03.07
18:51

Quand prélats et prédateurs siphonnent les caves du Vatican

L'enquête de la justice vaticane sur l'achat ruineux d'un immeuble de standing à Londres a mis au jour les failles du contrôle financier au Saint-Siège, les pratiques peu catholiques de certains prélats et l'appétit de prédateurs pour l'argent de l'Eglise.

Le dossier d'instruction, dont l'agence officielle Vatican News a publié des extraits samedi, révèle une affaire d'une incroyable complexité, avec commissions faramineuses, versements en espèces et placements spéculatifs qui auront coûté une fortune au petit Etat.

 

Le cardinal, sa "dame" et les financiers

Dix personnes physiques et quatre entreprises comparaîtront devant le tribunal du Saint-Siège à partir du 27 juillet pour y répondre notamment des chefs de détournement de fonds, abus de pouvoir, extorsion, corruption, subornation de témoin, blanchiment et fraude.

Les mis en cause sont des religieux, des laïcs travaillant au Vatican et des personnes étrangères au Saint-Siège.

Le plus haut ecclésiastique impliqué dans cette affaire est Angelo Becciu, premier cardinal à être jugé par la justice civile du Vatican.

Agé aujourd'hui de 73 ans, il occupait un poste clé à la secrétairerie d'Etat (le gouvernement du Vatican) à l'époque où est lancée la procédure d'achat d'un immeuble de prestige dans le quartier londonien de Chelsea. Le Vatican affirme qu'il avait approuvé cet investissement pourri en toute connaissance de cause. Il a été démis par le pape en septembre 2020.

Autre personnalité très attendue au procès, Cecilia Marogna, surnommée "La dame du cardinal" ou "Lady Vatican". La consultante de 40 ans est elle soupçonnée d'avoir empoché au moins 500.000 euros pour ses supposés services de médiatrice destinés à faire libérer des prêtres et soeurs enlevés en Afrique ou en Asie.
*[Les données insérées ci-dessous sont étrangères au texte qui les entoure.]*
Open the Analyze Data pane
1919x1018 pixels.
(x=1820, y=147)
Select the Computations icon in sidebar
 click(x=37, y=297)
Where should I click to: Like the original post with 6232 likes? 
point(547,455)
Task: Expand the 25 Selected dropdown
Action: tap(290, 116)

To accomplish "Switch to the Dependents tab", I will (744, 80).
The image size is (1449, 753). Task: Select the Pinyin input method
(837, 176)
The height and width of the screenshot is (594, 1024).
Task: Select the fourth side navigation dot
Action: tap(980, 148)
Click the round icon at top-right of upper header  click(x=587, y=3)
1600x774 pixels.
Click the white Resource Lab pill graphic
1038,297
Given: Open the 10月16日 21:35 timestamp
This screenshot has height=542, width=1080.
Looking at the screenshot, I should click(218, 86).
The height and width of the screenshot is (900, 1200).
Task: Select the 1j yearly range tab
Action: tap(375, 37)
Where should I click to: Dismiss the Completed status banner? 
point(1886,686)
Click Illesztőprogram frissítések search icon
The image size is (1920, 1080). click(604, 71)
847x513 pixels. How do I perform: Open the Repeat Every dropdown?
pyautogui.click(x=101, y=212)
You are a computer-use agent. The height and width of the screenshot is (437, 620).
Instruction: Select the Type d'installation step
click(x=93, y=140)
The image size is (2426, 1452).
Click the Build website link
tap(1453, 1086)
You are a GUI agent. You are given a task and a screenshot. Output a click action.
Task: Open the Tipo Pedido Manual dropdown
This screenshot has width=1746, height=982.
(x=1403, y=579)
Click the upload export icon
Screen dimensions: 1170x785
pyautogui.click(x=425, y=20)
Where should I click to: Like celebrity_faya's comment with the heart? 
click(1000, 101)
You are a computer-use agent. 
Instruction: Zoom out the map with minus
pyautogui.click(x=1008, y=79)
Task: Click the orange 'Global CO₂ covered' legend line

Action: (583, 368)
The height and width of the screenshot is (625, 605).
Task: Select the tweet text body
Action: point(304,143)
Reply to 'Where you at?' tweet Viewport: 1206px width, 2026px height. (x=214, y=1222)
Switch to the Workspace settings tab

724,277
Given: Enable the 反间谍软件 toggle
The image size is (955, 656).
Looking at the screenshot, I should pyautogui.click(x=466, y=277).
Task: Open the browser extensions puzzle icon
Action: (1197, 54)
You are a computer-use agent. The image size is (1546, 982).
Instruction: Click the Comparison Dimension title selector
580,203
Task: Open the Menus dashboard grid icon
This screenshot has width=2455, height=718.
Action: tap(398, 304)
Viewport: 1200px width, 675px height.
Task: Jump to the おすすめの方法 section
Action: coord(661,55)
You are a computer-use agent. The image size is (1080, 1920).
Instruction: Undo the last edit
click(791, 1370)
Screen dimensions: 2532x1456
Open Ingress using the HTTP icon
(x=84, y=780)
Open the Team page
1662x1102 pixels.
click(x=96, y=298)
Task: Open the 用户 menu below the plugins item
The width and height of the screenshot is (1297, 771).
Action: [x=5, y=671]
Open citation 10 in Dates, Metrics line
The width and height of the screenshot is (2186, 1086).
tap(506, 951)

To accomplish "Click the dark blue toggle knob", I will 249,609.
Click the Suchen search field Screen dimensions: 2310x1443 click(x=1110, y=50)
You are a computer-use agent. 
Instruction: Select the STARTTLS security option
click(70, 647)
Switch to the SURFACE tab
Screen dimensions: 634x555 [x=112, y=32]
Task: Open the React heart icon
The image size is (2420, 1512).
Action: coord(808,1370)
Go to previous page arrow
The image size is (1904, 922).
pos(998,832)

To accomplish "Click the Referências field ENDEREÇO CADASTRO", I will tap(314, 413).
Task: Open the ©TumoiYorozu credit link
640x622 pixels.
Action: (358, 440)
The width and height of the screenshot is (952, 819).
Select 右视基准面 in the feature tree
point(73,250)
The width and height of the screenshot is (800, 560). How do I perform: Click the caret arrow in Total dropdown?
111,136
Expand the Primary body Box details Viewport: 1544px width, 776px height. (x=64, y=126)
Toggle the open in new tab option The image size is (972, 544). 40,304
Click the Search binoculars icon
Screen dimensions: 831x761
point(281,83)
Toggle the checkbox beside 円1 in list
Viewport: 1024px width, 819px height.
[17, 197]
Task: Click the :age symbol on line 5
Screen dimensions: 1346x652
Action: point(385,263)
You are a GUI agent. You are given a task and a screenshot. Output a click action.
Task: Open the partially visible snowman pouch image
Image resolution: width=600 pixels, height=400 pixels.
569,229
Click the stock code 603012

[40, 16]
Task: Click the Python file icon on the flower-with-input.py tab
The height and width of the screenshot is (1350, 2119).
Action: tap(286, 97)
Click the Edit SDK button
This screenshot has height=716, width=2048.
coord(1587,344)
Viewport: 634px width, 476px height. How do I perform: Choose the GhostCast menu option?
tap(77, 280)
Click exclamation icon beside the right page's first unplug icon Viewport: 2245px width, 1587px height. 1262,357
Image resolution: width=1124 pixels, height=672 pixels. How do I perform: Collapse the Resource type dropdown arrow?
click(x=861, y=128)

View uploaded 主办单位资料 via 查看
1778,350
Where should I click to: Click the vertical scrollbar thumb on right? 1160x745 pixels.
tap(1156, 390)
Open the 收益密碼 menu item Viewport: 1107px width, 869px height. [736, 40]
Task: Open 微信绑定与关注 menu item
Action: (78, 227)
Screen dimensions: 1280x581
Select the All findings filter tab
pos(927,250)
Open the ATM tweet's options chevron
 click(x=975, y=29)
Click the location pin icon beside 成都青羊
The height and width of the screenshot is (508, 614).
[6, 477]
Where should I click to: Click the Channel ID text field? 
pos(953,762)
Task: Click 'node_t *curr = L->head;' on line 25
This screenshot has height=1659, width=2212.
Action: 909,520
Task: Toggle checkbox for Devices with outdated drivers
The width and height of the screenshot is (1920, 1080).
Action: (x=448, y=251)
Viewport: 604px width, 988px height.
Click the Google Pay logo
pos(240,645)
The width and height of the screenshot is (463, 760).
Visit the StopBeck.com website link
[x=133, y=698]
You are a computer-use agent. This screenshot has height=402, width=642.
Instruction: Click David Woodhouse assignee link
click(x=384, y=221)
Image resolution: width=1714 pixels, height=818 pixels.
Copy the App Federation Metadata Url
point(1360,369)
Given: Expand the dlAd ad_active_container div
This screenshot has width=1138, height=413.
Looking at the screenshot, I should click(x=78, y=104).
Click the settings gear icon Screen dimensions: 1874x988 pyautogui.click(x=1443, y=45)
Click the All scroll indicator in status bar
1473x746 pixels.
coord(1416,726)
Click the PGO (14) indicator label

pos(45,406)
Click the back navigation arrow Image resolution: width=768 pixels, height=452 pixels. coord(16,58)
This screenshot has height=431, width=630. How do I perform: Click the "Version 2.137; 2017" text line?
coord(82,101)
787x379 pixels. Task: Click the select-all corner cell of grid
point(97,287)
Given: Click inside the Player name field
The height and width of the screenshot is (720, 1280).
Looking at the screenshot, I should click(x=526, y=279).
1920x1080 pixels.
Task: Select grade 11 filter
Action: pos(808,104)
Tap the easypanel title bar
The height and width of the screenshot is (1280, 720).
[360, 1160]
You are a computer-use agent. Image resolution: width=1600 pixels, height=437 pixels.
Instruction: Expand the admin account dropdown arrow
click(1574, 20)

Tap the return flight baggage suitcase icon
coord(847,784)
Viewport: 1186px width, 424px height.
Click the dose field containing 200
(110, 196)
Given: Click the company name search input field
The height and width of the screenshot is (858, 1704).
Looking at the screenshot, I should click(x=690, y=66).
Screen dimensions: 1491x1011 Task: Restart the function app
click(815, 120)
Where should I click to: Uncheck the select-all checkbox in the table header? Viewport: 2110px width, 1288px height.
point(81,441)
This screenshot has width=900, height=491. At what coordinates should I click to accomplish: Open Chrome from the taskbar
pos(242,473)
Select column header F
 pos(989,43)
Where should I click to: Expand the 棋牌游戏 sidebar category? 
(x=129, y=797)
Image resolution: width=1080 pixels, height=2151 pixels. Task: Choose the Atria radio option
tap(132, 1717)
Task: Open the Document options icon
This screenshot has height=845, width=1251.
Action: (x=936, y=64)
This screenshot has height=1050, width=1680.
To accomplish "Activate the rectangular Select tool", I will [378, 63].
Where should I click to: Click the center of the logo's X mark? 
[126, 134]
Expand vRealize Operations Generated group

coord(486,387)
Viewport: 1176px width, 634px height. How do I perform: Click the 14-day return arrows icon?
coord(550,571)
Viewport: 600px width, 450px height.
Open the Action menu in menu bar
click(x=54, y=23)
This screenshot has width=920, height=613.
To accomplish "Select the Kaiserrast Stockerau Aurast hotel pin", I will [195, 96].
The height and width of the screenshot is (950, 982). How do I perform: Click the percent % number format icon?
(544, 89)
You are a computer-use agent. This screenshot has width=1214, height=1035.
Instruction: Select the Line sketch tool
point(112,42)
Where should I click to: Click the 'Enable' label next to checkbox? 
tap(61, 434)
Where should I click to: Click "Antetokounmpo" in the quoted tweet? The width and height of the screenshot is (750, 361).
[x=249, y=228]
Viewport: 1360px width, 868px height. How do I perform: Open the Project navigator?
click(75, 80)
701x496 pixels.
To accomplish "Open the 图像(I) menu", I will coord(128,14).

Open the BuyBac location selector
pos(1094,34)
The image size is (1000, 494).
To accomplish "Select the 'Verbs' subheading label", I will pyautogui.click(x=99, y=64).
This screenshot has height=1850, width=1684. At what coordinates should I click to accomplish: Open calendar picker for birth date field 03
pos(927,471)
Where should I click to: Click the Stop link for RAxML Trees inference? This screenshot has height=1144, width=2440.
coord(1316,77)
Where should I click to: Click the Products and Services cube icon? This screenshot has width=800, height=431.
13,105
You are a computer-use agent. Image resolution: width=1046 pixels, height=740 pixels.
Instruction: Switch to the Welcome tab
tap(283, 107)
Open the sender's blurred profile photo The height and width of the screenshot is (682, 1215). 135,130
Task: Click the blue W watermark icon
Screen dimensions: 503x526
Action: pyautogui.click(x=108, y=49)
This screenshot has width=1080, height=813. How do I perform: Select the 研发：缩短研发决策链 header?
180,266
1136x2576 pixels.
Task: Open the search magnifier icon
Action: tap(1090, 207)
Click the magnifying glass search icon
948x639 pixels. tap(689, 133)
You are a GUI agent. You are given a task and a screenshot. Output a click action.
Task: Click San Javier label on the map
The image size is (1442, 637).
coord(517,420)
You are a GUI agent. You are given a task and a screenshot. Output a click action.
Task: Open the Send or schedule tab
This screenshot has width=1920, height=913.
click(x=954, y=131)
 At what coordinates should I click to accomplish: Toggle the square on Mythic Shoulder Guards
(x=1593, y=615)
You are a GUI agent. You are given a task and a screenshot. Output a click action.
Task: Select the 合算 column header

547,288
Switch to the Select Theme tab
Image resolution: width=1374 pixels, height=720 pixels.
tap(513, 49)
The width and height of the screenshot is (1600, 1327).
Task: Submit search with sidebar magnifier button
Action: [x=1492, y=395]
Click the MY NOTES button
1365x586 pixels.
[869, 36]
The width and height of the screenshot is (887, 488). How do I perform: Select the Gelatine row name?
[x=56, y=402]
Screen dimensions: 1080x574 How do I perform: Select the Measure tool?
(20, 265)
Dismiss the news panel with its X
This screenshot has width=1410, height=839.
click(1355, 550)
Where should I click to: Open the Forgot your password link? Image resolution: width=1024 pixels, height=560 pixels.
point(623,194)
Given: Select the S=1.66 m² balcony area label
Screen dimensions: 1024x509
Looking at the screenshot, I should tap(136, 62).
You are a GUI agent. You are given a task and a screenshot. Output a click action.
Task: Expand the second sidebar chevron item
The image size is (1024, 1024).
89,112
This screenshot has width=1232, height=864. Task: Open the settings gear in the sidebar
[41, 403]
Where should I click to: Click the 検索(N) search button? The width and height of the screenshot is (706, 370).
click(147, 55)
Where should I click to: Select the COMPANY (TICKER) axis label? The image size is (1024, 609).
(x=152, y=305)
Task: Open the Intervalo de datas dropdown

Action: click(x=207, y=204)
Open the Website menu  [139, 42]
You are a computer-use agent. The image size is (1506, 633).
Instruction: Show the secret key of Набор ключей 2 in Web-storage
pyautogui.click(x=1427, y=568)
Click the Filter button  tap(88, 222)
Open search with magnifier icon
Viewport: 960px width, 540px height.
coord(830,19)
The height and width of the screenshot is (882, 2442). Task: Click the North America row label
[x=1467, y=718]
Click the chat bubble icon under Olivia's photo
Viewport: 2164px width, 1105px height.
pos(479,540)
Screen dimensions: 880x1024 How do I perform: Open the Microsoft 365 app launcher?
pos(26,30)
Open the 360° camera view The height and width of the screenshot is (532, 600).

Mais l'argent que lui versait le cardinal a surtout servi à acheter des articles de luxe.

 

Spéculateurs et complicités internes

Entre juin 2013 et février 2014, la secrétairerie d'État emprunte 200 millions de dollars (170 millions d'euros) au Crédit Suisse pour investir dans le fonds de l'homme d'affaires italien Raffaele Mincione, Athena Capital Global Opportunities. Au 30 septembre 2018, les actions ont déjà perdu plus de 18 millions d'euros de leur valeur et "la perte globale est estimée à un montant beaucoup plus important", écrit Vatican News.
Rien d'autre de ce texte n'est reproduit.